Irmã Francisca, no barracão do gatil onde cuida de 300 gatos há cerca de três anos. Custo de R$ 3 mil por mês só em ração para os bichanos (Foto: Marina Silva)
Quando a voluntária Mariana Ribeiro, 56, sacode o saco plástico amarelo cheio de comida, os gatos se amontoam ao seu redor esperando que ela espalhe pelo chão pedaços de macarrão misturados com arroz, feijão e outros restos doados por um restaurante.
“Come também, bebê. Você só vai ficar olhando?”, diz ela para um gatinho acanhado, antes de depositar uma porção de comida na frente dele. Mariana ajuda Irmã Francisca, uma freira de 87 anos, a cuidar de 300 gatos do gatil criado pela religiosa há três anos, na Barroquinha.

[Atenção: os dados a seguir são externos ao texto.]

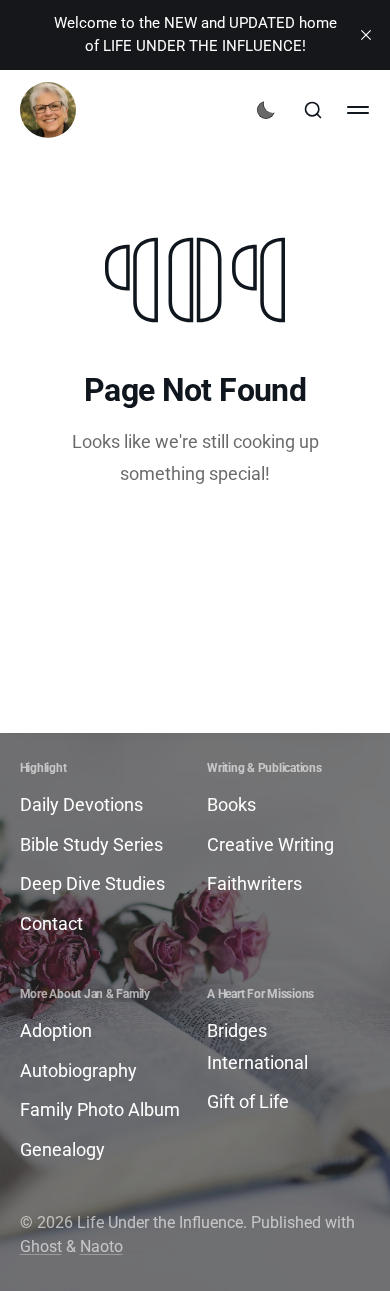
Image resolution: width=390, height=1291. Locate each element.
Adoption (56, 1030)
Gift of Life (248, 1101)
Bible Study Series (91, 844)
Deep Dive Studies (92, 883)
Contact (51, 923)
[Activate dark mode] (266, 110)
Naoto (101, 1246)
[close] (366, 35)
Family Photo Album (100, 1109)
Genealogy (62, 1149)
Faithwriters (254, 883)
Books (231, 804)
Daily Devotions (81, 804)
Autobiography (78, 1070)
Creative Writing (270, 844)
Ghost (41, 1246)
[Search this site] (313, 110)
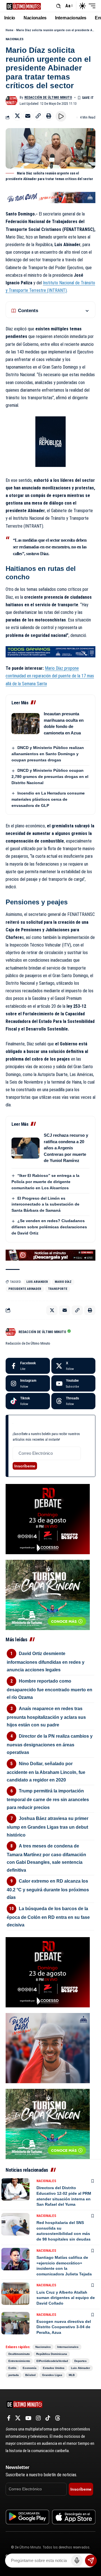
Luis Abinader (80, 2368)
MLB (72, 2375)
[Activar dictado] (77, 2560)
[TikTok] (48, 2418)
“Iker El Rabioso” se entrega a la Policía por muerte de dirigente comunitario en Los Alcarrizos (45, 1181)
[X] (73, 1366)
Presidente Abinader (24, 1289)
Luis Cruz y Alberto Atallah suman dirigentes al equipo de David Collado (65, 2297)
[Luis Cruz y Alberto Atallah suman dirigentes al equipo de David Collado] (15, 2293)
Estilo (12, 2368)
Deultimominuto (19, 2353)
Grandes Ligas (52, 2375)
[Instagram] (28, 1383)
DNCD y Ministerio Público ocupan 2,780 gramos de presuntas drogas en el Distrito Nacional (50, 776)
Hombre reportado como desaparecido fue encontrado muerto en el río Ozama (49, 1689)
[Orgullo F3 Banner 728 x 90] (50, 651)
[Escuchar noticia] (61, 116)
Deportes (80, 2360)
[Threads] (73, 1401)
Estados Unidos (54, 2368)
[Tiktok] (28, 1401)
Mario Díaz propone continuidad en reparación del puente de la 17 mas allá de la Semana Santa (50, 676)
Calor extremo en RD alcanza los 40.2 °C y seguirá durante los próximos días (48, 1889)
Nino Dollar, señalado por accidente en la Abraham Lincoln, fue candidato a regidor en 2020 (46, 1771)
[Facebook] (28, 1366)
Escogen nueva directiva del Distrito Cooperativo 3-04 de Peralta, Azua (63, 2327)
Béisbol (30, 2375)
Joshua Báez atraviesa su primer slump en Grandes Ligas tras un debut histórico (47, 1826)
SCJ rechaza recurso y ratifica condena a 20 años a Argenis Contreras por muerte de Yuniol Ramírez (66, 1148)
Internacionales (68, 2346)
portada (13, 2375)
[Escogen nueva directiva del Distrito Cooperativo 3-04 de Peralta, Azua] (15, 2323)
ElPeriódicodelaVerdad (52, 2360)
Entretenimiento (19, 2360)
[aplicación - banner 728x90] (50, 1255)
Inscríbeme (24, 1466)
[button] (58, 6)
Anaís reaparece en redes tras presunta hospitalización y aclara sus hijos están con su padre (46, 1716)
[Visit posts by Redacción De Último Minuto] (11, 100)
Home (9, 30)
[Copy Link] (38, 116)
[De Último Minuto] (24, 6)
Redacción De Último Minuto (48, 97)
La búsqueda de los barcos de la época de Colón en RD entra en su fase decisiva (48, 1916)
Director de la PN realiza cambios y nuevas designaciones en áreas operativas (50, 1744)
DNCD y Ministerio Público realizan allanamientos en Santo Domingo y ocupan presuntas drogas (48, 753)
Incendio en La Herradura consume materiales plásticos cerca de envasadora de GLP (48, 799)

A senhora baixinha, que anda com ajuda de uma bengala e os sapatos cobertos de pelos, cercou um terreno baldio com alambrado e transformou o local em um reino dos gatos. “Nem faço as contas de quantos já salvei. A minha luta é pela vida”, reflete a irmã.
Enquanto anda com dificuldade pelo terreno irregular, situado aos fundos de alguns prédios residenciais, vez ou outra a bengala esmaga o rabo de algum bichano, que sai do caminho miando. “Pretinho, Pintado, Zica e Treme-Treme. Todos atendem pelo nome”, conta ela. Todos os que têm nome, evidentemente, porque, segundo ela, todo dia chega gato por lá.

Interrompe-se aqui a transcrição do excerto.